(Entries taken from a collection)
****

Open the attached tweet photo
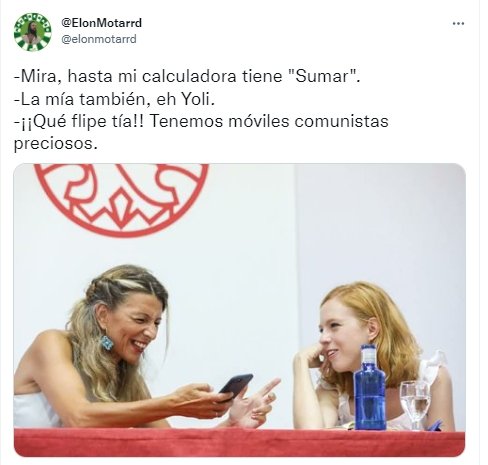488x465 pixels. click(x=239, y=310)
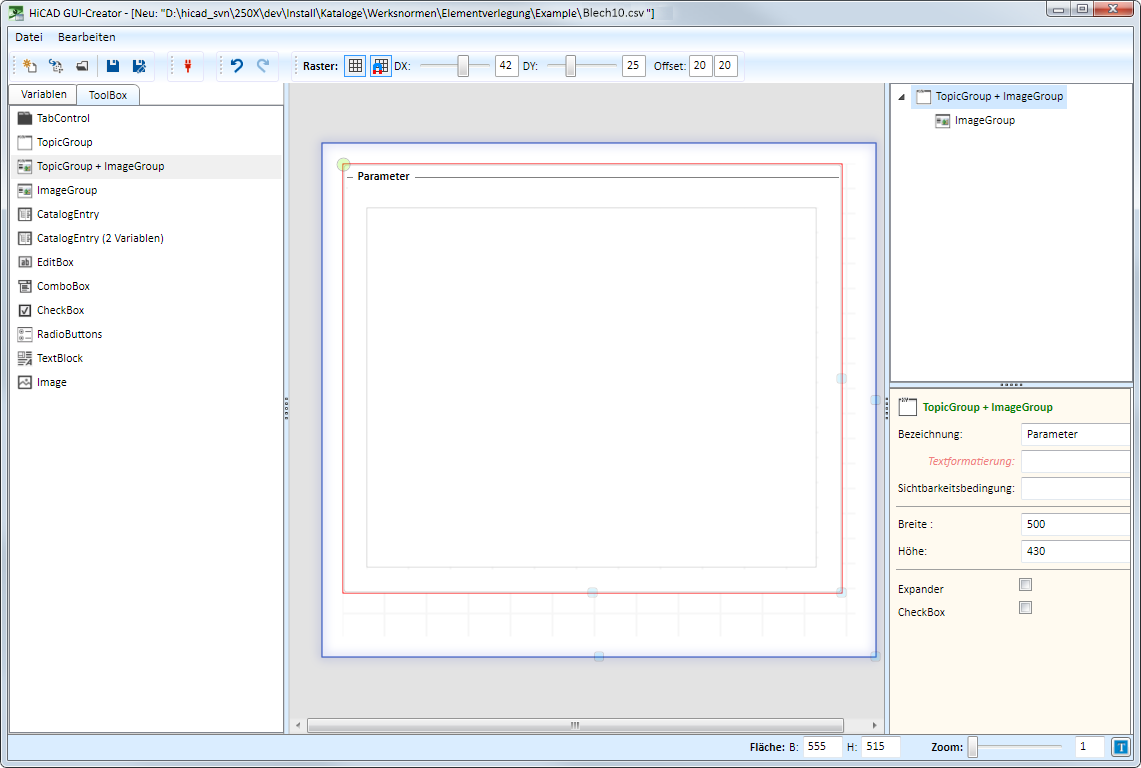Image resolution: width=1141 pixels, height=768 pixels.
Task: Click the Open folder icon
Action: [82, 66]
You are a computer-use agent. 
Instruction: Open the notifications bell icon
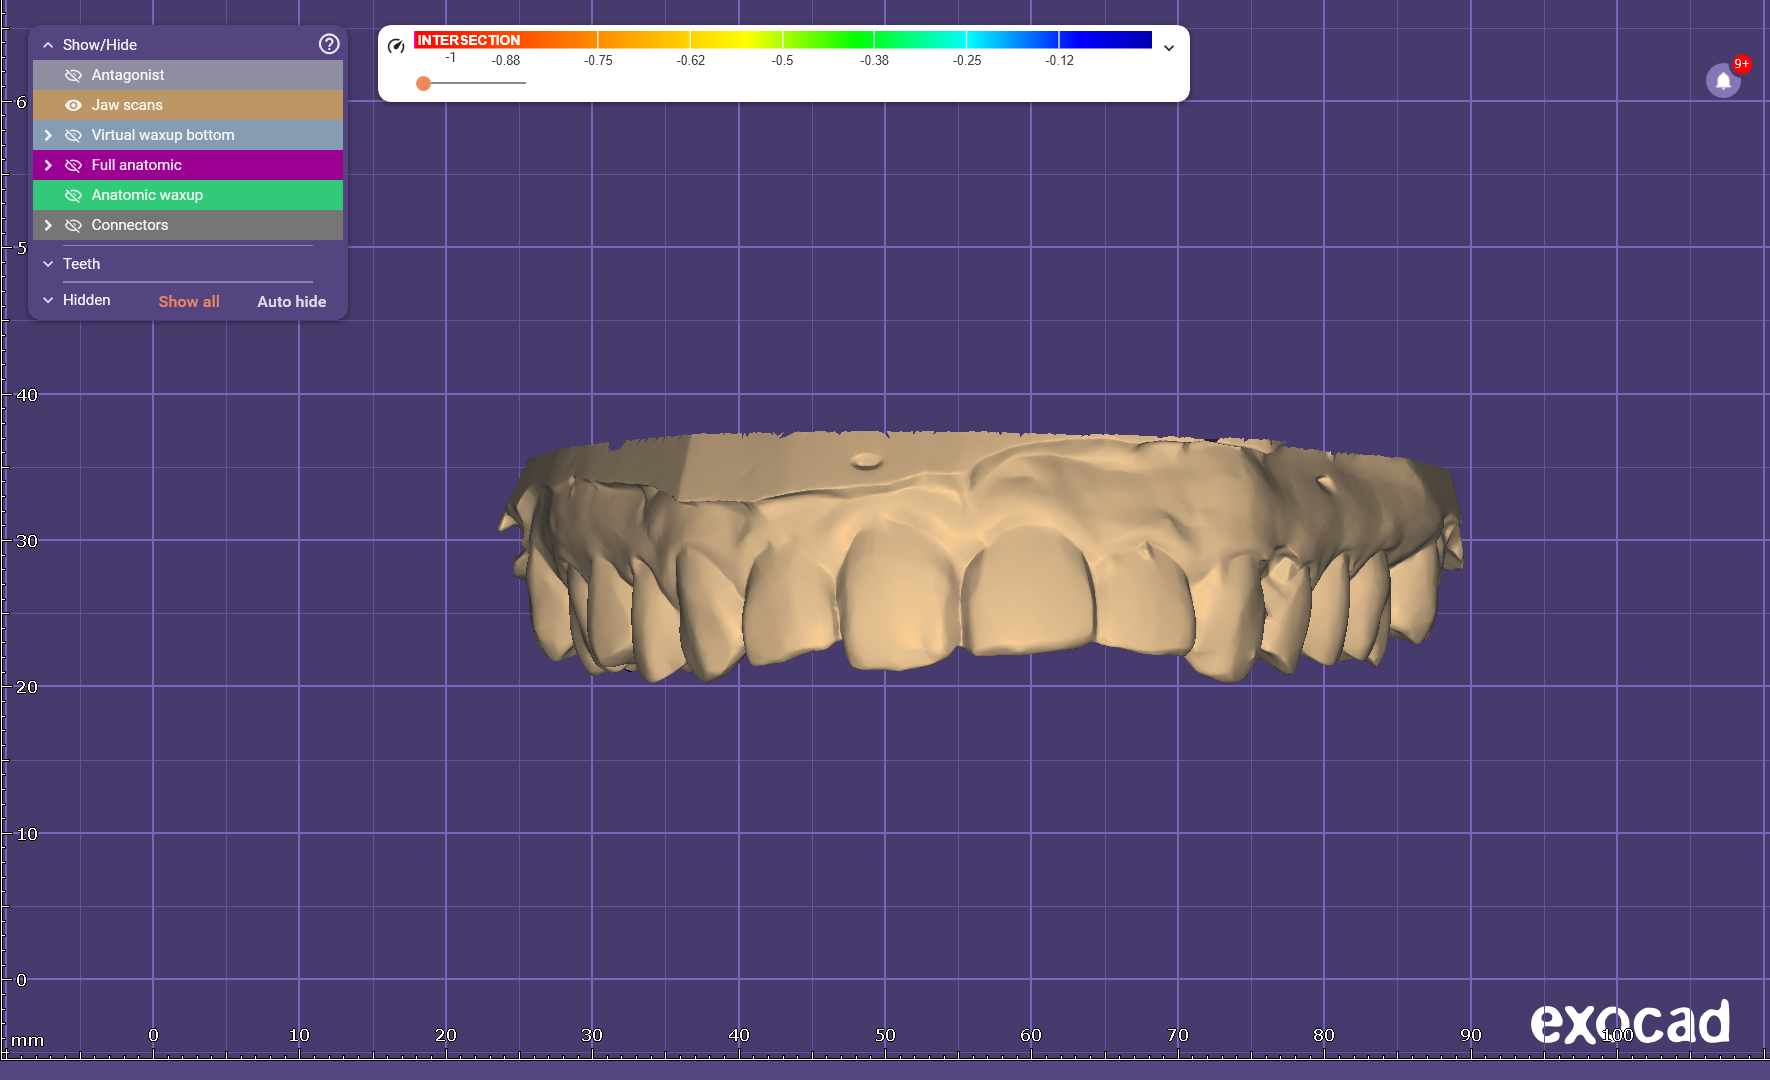click(x=1723, y=81)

****

> Exercise: Retype each entry above character for character; pictures stay out.

> Solved problem:
Open the attached tweet photo
488x465 pixels. click(x=239, y=310)
Image resolution: width=1141 pixels, height=768 pixels.
Task: Click the Open folder icon
Action: [82, 66]
You are a computer-use agent. 
Instruction: Open the notifications bell icon
click(x=1723, y=81)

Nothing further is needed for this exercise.